───── Provided records

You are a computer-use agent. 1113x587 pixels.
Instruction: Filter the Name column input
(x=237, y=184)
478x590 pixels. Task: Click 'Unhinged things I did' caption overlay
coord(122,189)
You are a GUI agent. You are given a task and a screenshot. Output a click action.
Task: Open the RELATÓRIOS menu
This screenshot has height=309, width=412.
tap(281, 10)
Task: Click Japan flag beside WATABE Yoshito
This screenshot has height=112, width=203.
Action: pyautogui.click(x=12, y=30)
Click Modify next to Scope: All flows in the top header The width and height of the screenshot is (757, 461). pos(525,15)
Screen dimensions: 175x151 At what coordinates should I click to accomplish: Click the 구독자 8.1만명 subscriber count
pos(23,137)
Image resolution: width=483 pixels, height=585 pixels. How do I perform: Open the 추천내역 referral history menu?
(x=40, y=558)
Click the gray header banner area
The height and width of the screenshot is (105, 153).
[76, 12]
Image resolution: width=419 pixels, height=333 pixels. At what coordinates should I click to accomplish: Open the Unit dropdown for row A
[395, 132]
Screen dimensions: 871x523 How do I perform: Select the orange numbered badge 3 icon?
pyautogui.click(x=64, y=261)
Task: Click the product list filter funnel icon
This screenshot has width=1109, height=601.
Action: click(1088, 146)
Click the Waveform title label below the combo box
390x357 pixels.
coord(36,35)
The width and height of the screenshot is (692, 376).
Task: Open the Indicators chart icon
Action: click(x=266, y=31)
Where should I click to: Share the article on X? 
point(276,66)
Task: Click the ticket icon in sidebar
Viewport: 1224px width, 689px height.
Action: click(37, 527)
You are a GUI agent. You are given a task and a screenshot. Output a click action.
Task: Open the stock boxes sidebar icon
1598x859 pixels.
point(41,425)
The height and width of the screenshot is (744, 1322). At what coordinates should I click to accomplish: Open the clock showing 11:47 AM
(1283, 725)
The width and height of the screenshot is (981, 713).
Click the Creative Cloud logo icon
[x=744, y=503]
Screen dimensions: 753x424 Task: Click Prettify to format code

──────────

Task objective:
All of the entries above must be quoted exactly.

Answer box:
You are a computer-use agent. 1113x587 pixels.
Instruction: Filter the Name column input
(x=237, y=184)
478x590 pixels. Task: Click 'Unhinged things I did' caption overlay
coord(122,189)
You are a GUI agent. You are given a task and a screenshot. Output a click action.
Task: Open the RELATÓRIOS menu
This screenshot has height=309, width=412.
tap(281, 10)
Task: Click Japan flag beside WATABE Yoshito
This screenshot has height=112, width=203.
Action: pyautogui.click(x=12, y=30)
Click Modify next to Scope: All flows in the top header The width and height of the screenshot is (757, 461). pos(525,15)
Screen dimensions: 175x151 At what coordinates should I click to accomplish: Click the 구독자 8.1만명 subscriber count
pos(23,137)
Image resolution: width=483 pixels, height=585 pixels. How do I perform: Open the 추천내역 referral history menu?
(x=40, y=558)
Click the gray header banner area
The height and width of the screenshot is (105, 153).
[76, 12]
Image resolution: width=419 pixels, height=333 pixels. At what coordinates should I click to accomplish: Open the Unit dropdown for row A
[395, 132]
Screen dimensions: 871x523 How do I perform: Select the orange numbered badge 3 icon?
pyautogui.click(x=64, y=261)
Task: Click the product list filter funnel icon
This screenshot has width=1109, height=601.
Action: click(1088, 146)
Click the Waveform title label below the combo box
390x357 pixels.
coord(36,35)
The width and height of the screenshot is (692, 376).
Task: Open the Indicators chart icon
Action: click(x=266, y=31)
Where should I click to: Share the article on X? 
point(276,66)
Task: Click the ticket icon in sidebar
Viewport: 1224px width, 689px height.
Action: click(37, 527)
You are a GUI agent. You are given a task and a screenshot. Output a click action.
Task: Open the stock boxes sidebar icon
1598x859 pixels.
point(41,425)
The height and width of the screenshot is (744, 1322). At what coordinates should I click to accomplish: Open the clock showing 11:47 AM
(1283, 725)
The width and height of the screenshot is (981, 713).
Click the Creative Cloud logo icon
[x=744, y=503]
Screen dimensions: 753x424 Task: Click Prettify to format code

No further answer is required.